West of Shetland and Rockall Trough

2.38 Six new exploration wells were drilled (three in each area), an increase on 1999. Of the three drilled West of Shetland, two were 16th Round commitments and the other located on a 17th Round Tranche. One significant discovery was announced. Two appraisal wells were drilled, relating to the Schiehallion field area.

Northern North Sea (including East Shetland Platform)

2.39 Six exploration wells were started compared with only one in 1999. Three significant discoveries have been announced, giving an excellent success rate of 50%. Appraisal drilling is back up to 1998 levels, with 16 wells spudded. Only four appraisal wells were drilled in 1999.

Moray Firth

2.40 Exploration activity in the Moray Firth increased to seven wells (including two sidetracks) compared with five drilled in 1999. One significant discovery was announced and one well was drilled on a fallow block. Four appraisal wells were drilled, down from six the previous year; however, one confirmed a significant discovery drilled by a finder well the previous year.


Valve inspection being carried out on the Piper 'B' platform.
Courtesy of Talisman Energy (UK) Limited

Chart 2.3 Sedimentary Basins

Central North Sea

2.41In the Central North Sea, drilling activity was slightly lower than last year. Two operators drilled four exploration wells. Two of these wells were on 18th Round acreage and one was on a 1st Round award, but no discoveries were announced. Seven appraisal wells were drilled (including one well sidetracked to a deeper horizon), and one of the successful appraisal wells is now tied back and producing.

Southern North Sea

2.42 Three exploration wells were started during 2000, with two still on location at the end of the year.

2.43 Three successful appraisal wells were drilled. One of the wells discovered the North Davy field, which is being fast tracked for development.

Irish Sea

2.44 One appraisal well was drilled.

Onshore

2.45 Eight exploration and six appraisal wells were drilled onshore in 2000. Of these, all except one were targeted at coalbed methane or mines gas, illustrating the continued interest in these gas resources. No discoveries were announced although some well tests are planned.

DEVELOPMENT DRILLING

Offshore

2.46 Offshore development drilling is still above 200 wells a year, with 216 wells started including 80 sidetracks. The total comprises both new field drilling and infill wells, some on fields that have been on production for many years. A regional breakdown appears at Appendix 4.

Onshore

2.47 Eleven development wells were drilled, four of which were sidetracks. Ten of the wells were on conventional oil and gas fields; the eleventh was associated with a mines gas development.

DECOMMISSIONING

2.48 The innovative use of new technology and flexible commercial arrangements mean that many fields which were expected to have reached the end of their lives are still in production. However, at some stage all oil and gas fields become uneconomic. DTI is responsible for ensuring that the decommissioning of the facilities on UK fields is managed in an orderly fashion.

Guidance Notes

2.49DTI has published Guidance Notes for Industry on the Decommissioning of Offshore Oil and Gas Installations and Pipelines under the Petroleum Act 1998. The Notes, which are consistent with the UK’s international obligations, provide a clear and comprehensive guide to the approval process and were published on 21 August 2000. They are available on the Oil and Gas Directorate’s website at: http://www.og.dti.gov.uk/decom/dcom_hom.htm.
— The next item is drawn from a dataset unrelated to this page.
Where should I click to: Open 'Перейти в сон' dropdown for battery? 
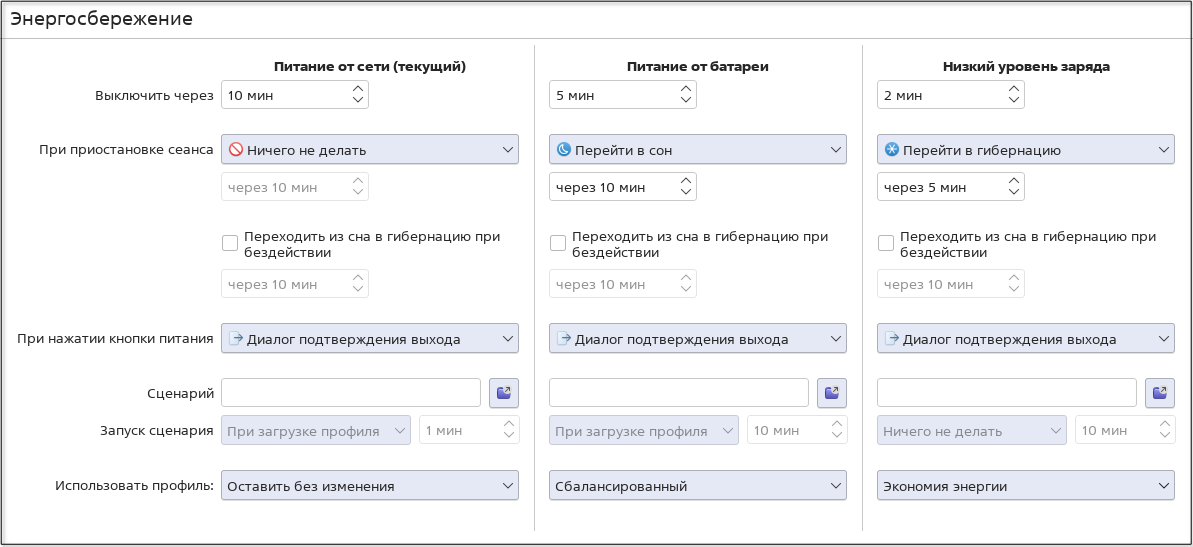697,150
Maureen and Moira Oil Fields

2.50 In December 2000 DTI approved the decommissioning programme submitted by Phillips Petroleum Company and their partners for the Maureen and Moira field facilities. Decommissioning will involve the refloat and removal of the Maureen Alpha platform and associated equipment, including the oil loading column and drilling template, and the removal of the Moira subsea facilities. The oil export line between the platform and the loading column will be left in place and will be subject to a post-decommissioning monitoring regime.

2.51Refloat is scheduled for June 2001; the programme provides for the installation to be re-used or, if a re-use opportunity is not forthcoming, to be recycled.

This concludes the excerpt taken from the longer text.